Selbst ein Kendrick Lamar ist nicht perfekt

Eine Überraschung sind die Beats, die auf „Mr. Moral & The Big Steppers“ ungewohnt konventionell ausfallen. Das klingt negativer, als es de facto ist, aber: Für einen „Wow“-Effekt, wie man ihn etwa von „To Pimp a Butterfly“ bekam, sorgen die trappigen, piano- und streicherlastigen Beats, die unter anderem DJ Dahi, The Alchemist, Boi-1da oder DJ Khalil in Teamarbeit anfertigten (kein Song hat weniger als drei Produzenten) nicht. Wie die Beats jedoch arrangiert sind, ist wiederum beeindruckend. Beispielhaft das psychedelische „Purple Hearts“-Instrumental: Hier setzen die harten Drums beim Ghostface-Part aus, womit dessen Zeilen noch mächtiger wirken.
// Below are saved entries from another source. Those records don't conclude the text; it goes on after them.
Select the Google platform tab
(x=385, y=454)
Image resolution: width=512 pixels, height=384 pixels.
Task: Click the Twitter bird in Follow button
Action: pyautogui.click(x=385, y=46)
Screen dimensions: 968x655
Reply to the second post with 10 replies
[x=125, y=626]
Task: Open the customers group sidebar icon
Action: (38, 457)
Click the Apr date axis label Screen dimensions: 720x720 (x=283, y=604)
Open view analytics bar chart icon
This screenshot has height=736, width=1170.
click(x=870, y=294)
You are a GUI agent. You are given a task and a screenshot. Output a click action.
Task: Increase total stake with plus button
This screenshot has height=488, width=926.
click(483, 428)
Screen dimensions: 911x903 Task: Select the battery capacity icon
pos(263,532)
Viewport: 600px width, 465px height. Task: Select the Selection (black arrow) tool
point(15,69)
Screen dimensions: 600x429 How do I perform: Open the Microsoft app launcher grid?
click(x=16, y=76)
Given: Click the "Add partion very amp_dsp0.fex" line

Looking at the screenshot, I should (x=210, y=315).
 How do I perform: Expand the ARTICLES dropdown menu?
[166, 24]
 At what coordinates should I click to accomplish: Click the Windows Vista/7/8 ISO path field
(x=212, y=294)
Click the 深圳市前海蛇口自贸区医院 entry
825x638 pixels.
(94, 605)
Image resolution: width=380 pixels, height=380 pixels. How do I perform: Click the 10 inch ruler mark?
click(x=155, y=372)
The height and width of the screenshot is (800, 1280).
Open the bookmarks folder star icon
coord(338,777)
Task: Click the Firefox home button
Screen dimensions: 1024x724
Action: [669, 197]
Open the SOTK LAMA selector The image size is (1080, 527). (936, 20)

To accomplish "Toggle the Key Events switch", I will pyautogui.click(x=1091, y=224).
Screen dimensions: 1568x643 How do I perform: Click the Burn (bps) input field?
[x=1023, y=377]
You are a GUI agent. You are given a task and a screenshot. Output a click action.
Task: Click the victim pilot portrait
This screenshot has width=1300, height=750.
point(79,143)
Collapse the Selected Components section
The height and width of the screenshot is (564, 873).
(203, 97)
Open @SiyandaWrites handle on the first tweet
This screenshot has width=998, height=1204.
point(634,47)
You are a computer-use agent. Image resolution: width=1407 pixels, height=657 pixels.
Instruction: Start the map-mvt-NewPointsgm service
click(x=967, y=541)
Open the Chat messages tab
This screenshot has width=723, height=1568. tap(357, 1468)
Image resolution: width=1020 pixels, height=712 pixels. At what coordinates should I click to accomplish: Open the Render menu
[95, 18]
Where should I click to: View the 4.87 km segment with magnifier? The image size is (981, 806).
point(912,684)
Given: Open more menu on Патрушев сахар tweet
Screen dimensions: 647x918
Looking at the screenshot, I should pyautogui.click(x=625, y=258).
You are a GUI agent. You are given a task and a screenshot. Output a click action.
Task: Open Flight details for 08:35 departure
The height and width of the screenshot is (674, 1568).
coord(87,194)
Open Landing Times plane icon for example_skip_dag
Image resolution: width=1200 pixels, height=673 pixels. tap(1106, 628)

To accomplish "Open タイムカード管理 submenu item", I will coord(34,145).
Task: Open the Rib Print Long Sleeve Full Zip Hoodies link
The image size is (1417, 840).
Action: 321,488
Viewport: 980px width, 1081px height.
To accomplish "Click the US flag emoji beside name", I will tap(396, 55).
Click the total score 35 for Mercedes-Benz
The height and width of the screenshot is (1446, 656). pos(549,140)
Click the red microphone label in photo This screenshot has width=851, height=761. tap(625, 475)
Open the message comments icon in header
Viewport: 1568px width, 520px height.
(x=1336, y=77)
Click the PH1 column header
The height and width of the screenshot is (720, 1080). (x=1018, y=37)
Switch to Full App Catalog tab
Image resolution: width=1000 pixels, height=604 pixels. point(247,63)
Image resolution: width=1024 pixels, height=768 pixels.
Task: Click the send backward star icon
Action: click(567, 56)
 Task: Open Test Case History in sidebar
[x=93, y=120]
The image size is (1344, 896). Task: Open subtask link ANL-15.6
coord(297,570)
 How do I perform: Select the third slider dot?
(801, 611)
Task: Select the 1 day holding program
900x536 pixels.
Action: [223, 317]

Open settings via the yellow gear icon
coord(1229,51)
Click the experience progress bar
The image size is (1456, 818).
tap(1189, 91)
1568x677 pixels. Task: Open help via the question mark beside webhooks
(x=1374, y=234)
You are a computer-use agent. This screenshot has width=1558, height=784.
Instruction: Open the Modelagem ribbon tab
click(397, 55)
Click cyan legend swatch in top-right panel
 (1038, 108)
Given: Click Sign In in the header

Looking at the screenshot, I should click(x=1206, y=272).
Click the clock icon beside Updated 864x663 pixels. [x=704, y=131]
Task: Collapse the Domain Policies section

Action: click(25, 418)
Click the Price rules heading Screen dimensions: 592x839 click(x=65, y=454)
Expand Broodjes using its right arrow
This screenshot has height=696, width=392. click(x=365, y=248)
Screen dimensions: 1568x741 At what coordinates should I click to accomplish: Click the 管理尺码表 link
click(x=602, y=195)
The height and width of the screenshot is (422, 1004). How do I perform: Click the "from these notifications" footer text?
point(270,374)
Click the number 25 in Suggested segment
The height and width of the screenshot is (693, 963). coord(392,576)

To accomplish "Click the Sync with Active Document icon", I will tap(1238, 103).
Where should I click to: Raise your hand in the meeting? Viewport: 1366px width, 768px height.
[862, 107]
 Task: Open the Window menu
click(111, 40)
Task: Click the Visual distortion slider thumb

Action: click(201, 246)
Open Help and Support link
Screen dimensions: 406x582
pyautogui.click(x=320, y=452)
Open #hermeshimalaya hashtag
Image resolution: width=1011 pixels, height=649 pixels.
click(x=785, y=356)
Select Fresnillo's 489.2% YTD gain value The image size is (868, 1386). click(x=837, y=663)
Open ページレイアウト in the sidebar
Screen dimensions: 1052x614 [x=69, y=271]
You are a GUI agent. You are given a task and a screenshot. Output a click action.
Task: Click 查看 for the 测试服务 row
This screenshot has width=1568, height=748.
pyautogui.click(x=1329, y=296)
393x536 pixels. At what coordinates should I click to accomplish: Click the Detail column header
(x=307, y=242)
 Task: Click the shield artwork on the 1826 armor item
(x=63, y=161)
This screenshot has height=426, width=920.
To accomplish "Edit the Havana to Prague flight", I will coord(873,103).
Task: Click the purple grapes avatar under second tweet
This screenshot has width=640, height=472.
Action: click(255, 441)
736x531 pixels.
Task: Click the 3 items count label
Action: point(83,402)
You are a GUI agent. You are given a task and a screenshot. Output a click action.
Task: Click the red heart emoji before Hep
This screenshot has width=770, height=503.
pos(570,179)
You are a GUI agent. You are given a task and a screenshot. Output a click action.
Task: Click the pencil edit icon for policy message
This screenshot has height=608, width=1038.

Das erzeugt dann doch einen kleinen „Wow“-Effekt.

Auffallend ist auch, dass „Mr. Morale & The Big Steppers“ keinen richtigen „Hit“ für die Massen enthält. Das Album hat kein „Bitch, Don’t Kill My Vibe“, kein „i“, kein „Humble“. Hit-Potenzial haben am ehesten das mit Corona-Referenzen ausgestattete „N95“, ein fast schon Standard-Trap-Track, und der locker-flockige R’n’B-Cut „Die Hard“ mit Gesangsbeiträgen von Blxst und Amanda Reifer. Der absolute Standout-Track fehlt jedoch.

Aber diese Kritikpunkte belegen wiederum nur: Selbst ein Kendrick Lamar ist nicht perfekt. „I choose me, I’m sorry“ reflektiert dieser im Closer „Mirror“. Da hat er noch einmal die Katze aus dem Sack gelassen. Auf „Mr. Morale & The Big Steppers“ kommt Kendrick Lamar am Ende zu der Erkenntnis, dass er nur sich selbst Rechenschaft schuldig ist – seine Conclusio eines Albums, auf dem er offen zu seinen Schwächen steht. Dass dabei ein starkes Album herauskommt, ist wieder typisch Kendrick Lamar.

Fazit

Auf seinem fünften Album geht es Kendrick Lamar vor allem um eine Person: Kendrick Lamar. Textlich schonungslos beleuchtet er seine Psyche, was bisweilen schmerzhaft sein kann. An Eigenkritik, aber auch gesellschaftskritischen Tönen mangelt es dem Album nicht. Erstklassig vorgetragen auf unerwartet konventionellen Beats, ist „Mr. Morale & The Big Steppers“ ein Werk, das nachhaltig im Gedächtnis bleibt – wenngleich es nicht ganz das Niveau der Vorgänger erreicht. Was wiederum auch nur eines ist: menschlich.